Given text:
By Monika Garncarek, BSW, RSW — Registered Social Worker

There’s a particular kind of exhaustion that doesn’t come from one thing.
It’s not just motherhood.
It’s not just work.
It’s not just relationships.
It’s the accumulation of being the one who holds everything together.
The one who remembers.
The one who anticipates.
The one who provides — emotionally, mentally, logistically, and often financially.
And while it can look like strength from the outside, internally it can feel like you’re running on a battery that never quite gets the chance to recharge.
The Reality of Being “Everything to Everyone”
Many women today are navigating multiple identities at once:
A mother
A partner (or navigating relationships)
A professional (full-time or part-time)
A provider
A friend
A daughter
A support system for others
And yet, somewhere in that list, you often fall to the bottom.
Not because you don’t matter —
but because everything else feels more urgent.
Over time, this creates a quiet erosion:
Your needs become negotiable
Your rest feels optional
Your identity starts to blur into your roles
The Battery You Don’t See Until It’s Empty
I often describe this as your “internal battery.”
It’s not just about sleep or physical energy.
It’s emotional capacity.
And for many women, that battery is constantly being drained by:
Emotional labour
Decision fatigue
Managing others’ needs and expectations
Holding space for everyone else’s experiences
The challenge is — most of us don’t notice how low the battery is until:
You feel irritable or disconnected
You start withdrawing
You feel numb, overwhelmed, or resentful
And then comes the question:
“Why am I feeling like this? I should be able to handle this.”
You Were Never Meant to Carry It All Alone
There’s a cultural narrative that celebrates women who “do it all.”
But rarely do we talk about what it costs to do it all.
Doing everything doesn’t mean you’re thriving.
Sometimes it means you’ve learned how to survive without support.
And over time, survival can look like:
Over-functioning
Over-giving
Overextending
While under-nourishing yourself
Self-Care Isn’t the Fix — But It’s a Starting Point
Self-care is often reduced to:
Baths
Skincare
Time alone
And while those things can be helpful, they don’t address the deeper issue:
You cannot “self-care” your way out of chronic over-responsibility.

Information provided:
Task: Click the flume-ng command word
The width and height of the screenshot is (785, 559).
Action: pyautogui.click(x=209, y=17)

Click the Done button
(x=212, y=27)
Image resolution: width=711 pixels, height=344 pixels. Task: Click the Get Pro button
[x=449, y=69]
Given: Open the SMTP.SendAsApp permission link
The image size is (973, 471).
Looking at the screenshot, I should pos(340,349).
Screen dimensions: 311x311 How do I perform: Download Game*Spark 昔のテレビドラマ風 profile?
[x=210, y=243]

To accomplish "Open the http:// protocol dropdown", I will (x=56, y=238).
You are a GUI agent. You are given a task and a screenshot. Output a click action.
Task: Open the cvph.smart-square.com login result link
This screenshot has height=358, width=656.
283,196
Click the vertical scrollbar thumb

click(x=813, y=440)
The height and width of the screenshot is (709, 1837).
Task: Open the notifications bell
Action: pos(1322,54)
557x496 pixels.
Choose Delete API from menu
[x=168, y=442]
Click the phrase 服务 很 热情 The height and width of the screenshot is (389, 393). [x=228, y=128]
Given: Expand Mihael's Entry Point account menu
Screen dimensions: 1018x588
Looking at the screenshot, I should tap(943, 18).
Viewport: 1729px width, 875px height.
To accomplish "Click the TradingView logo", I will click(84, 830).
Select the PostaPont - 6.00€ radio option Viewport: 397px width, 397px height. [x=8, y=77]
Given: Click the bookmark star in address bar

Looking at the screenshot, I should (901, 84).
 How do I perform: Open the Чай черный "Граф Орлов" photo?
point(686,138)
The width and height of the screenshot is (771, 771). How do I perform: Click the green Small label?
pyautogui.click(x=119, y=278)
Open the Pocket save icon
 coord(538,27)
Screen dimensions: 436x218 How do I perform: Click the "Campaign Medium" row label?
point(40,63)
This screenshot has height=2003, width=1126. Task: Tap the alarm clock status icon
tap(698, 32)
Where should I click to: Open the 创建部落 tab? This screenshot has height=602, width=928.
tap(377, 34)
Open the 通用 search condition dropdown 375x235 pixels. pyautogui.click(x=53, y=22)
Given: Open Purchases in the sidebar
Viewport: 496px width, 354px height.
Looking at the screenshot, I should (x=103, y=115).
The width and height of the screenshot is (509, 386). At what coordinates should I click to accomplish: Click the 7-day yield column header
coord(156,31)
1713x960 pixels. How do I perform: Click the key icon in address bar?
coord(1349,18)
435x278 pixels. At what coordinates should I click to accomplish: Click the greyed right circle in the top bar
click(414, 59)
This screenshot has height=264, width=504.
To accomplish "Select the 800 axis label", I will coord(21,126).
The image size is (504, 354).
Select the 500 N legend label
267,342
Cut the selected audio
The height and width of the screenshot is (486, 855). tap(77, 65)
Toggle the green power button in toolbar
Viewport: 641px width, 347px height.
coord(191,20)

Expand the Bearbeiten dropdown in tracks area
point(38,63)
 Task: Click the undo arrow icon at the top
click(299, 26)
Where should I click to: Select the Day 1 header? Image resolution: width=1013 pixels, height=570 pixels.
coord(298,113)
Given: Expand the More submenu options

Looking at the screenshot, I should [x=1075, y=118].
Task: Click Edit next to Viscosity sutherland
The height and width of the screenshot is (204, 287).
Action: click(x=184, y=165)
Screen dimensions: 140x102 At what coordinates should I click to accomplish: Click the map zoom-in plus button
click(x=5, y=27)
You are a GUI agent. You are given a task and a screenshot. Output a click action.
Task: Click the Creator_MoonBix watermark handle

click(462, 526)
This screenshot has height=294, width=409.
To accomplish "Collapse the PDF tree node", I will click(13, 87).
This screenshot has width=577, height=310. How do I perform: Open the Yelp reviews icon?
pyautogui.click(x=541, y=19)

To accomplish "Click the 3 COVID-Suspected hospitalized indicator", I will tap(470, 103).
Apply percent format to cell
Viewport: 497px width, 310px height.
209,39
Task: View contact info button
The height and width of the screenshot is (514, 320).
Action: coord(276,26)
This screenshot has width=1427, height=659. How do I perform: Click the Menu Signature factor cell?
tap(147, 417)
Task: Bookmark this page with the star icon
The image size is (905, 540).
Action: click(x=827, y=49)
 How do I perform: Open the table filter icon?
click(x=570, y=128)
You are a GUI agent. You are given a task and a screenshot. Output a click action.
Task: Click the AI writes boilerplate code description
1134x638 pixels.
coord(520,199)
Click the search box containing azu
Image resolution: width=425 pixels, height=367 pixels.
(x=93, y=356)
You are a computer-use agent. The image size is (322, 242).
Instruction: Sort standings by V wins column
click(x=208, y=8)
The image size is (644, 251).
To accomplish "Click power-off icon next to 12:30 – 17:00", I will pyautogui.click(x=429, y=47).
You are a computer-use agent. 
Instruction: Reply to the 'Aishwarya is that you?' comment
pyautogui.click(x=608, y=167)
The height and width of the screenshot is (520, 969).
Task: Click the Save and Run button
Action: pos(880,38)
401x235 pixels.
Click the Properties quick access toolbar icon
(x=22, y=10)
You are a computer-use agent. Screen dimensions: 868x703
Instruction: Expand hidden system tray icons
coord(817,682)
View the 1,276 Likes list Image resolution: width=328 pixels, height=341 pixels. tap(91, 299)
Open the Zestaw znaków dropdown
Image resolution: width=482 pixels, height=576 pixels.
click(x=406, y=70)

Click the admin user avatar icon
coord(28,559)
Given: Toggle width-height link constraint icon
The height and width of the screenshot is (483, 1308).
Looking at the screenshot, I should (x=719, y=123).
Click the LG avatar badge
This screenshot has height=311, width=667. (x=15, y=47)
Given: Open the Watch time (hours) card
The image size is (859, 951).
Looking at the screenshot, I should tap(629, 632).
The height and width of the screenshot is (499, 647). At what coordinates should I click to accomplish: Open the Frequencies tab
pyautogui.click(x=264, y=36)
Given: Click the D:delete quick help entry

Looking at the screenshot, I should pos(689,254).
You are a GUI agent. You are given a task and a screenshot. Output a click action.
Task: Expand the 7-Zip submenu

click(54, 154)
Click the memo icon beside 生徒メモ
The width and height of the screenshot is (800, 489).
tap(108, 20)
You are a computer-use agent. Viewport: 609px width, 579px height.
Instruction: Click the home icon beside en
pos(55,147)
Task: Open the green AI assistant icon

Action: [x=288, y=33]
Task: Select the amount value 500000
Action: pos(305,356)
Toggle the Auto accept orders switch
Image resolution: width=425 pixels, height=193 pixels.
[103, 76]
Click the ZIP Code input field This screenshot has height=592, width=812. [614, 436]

Apply what you read:
a - Answer these questions about the article on women's exhaustion, using only what it states:
(i) Beyond sleep or physical energy, what does the author say the "internal battery" is about?
(ii) What three things does the article say self-care is often reduced to?
(iii) According to the article, what does doing everything sometimes mean?
b - Continue the article on women's exhaustion, picking up right after its final sentence about chronic over-responsibility.

Activity answers:
a -
(i) Emotional capacity.
(ii) Baths, skincare, and time alone.
(iii) That you've learned how to survive without support.

b -
Real self-care might look like:
Saying no without over-explaining
Letting something be “good enough” instead of perfect
Asking for help — even when it feels uncomfortable
Not taking responsibility for things that were never yours to carry
Reclaiming Yourself Without Losing What Matters
This isn’t about stepping away from your roles.
It’s about stepping back into yourself within them.
You can be:
A present mother
A committed professional
A caring partner
Without abandoning your own needs and identity.
But it requires something many women were never taught:
You are allowed to exist beyond what you do for others.
A Gentle Reflection
If you’re feeling depleted, consider:
When was the last time you checked in with yourself — not just your responsibilities?
What are you carrying that doesn’t actually belong to you?
What would it look like to give yourself the same care you offer everyone else?
You don’t need to earn rest.
You don’t need to justify your needs.
And you were never meant to run on empty.
This article is intended for educational and informational purposes only. It is not a substitute for therapy, counselling, or individualized mental health care. Everyone's experiences are unique, and support that works for one person may not be right for another. If you're struggling, we encourage you to seek professional support that fits your needs.